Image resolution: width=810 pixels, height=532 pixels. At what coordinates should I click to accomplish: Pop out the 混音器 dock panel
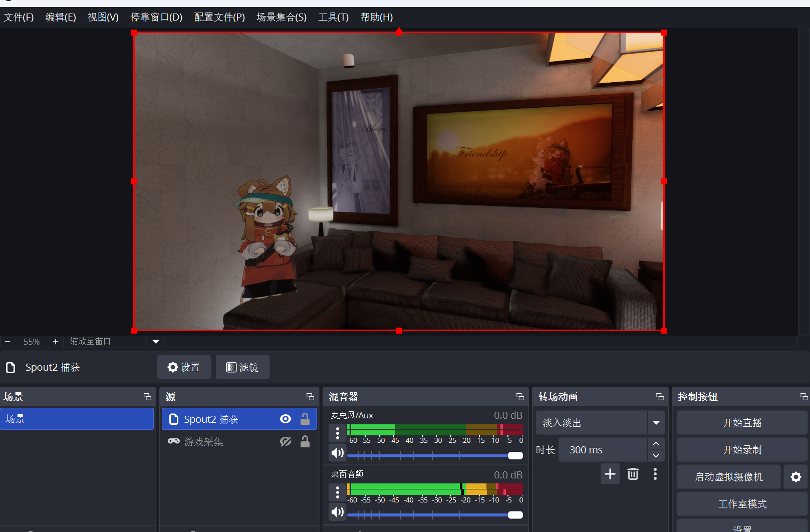click(x=520, y=397)
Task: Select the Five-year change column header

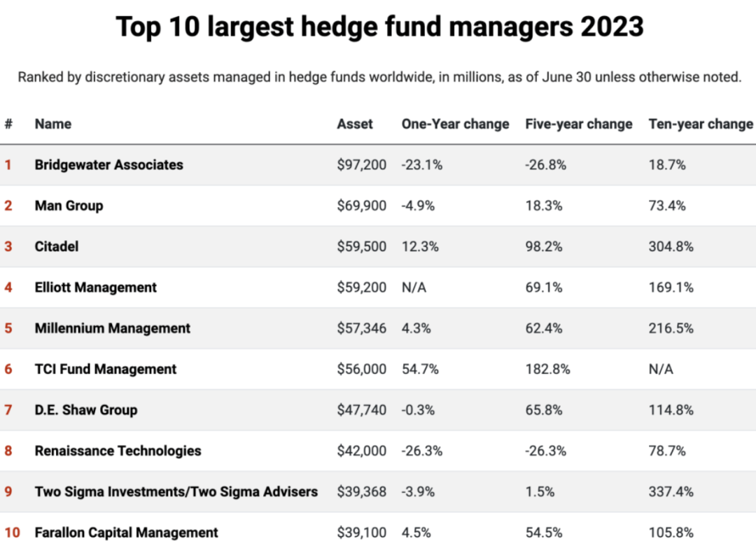Action: tap(579, 124)
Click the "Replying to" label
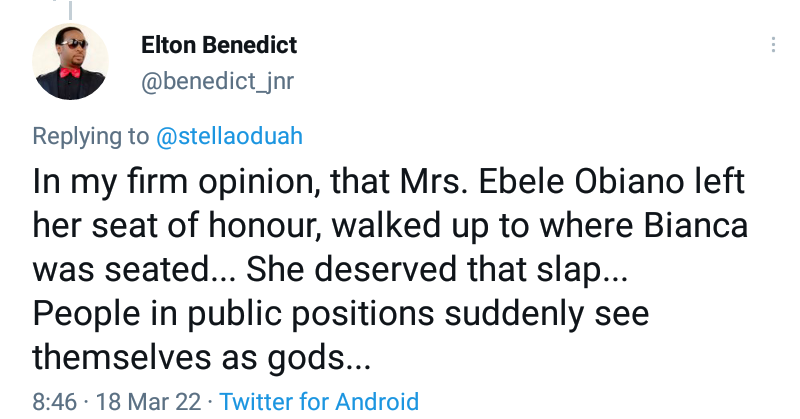The image size is (800, 419). [x=90, y=135]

**Instructions for the task**
In the copy, include exactly the lines from the one with "Task: Select the" through the final line of the data, both ends included, and no pictures.

**Exercise answer**
Task: Select the Five-year change column header

Action: tap(579, 124)
Click the "Replying to" label
The image size is (800, 419). [x=90, y=135]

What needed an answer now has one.